A method of distinguishing between a flavone and a flavonol and characterising the latter is described. It consists in subjecting the ketonic fission product of the fully methylated anthoxanthin, representing the condensed benzene nucleus to the action of 40% aqueous hydrobromic acid, ω-Methoxy-ketones derived from flavonols yield coumaranones which could be converted into benzylidene derivatives. Simpler examples and more difficult cases such as gossypetol-tetramethyl-ether and calycopteretol pentamethyl-ether have been used for the investigation. The nature of the products has been proved by independent synthesis. The ketone obtained by the fission of methyl gardenin undergoes this reaction and hence supports the constitution of gardenin as a flavonol. Ortho-hydroxy-ketones which are unsubstituted in the ω-position do not yield any crystallisable product in this reaction.

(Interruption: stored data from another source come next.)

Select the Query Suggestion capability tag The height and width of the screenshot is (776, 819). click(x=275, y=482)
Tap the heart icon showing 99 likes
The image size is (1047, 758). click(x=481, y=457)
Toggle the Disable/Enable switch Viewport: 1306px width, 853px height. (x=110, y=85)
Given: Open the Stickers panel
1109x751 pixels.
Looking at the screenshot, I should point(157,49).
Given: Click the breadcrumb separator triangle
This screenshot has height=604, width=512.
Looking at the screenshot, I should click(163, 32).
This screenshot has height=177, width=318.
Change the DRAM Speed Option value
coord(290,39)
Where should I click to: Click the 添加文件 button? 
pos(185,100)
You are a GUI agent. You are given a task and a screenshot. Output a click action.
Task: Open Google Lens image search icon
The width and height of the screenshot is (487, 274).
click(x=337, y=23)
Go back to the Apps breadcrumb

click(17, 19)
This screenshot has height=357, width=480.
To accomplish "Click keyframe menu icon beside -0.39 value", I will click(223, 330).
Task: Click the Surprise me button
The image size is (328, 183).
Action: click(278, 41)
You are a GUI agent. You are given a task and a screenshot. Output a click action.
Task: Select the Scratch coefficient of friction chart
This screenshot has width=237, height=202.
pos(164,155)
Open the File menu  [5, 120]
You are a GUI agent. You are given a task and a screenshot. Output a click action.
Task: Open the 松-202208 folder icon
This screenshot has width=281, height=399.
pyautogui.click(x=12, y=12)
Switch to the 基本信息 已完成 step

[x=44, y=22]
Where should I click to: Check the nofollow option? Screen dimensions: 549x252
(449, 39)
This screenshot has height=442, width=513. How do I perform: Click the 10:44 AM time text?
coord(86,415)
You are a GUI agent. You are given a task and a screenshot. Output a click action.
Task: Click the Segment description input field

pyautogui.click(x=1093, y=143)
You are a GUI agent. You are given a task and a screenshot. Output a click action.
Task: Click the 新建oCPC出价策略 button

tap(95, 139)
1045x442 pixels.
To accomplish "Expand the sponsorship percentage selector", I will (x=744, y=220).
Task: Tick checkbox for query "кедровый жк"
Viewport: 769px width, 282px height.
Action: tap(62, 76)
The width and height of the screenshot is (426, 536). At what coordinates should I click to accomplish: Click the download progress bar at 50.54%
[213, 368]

Para oxidation in the side-phenyl nucleus has now been investigated using potassium persulphate and 3′-hydroxy-3:5:7:4′:5′-pentamethoxy flavone obtained conveniently from cannabiscitrin. The resulting quinol on methylation yields 3:5:7:3′:4′:5′:6′-heptamethoxy flavone and on demethylation 6′-hydroxy myricetin which is the first example of a flavone having four hydroxyl groups in the side-phenyl nucleus.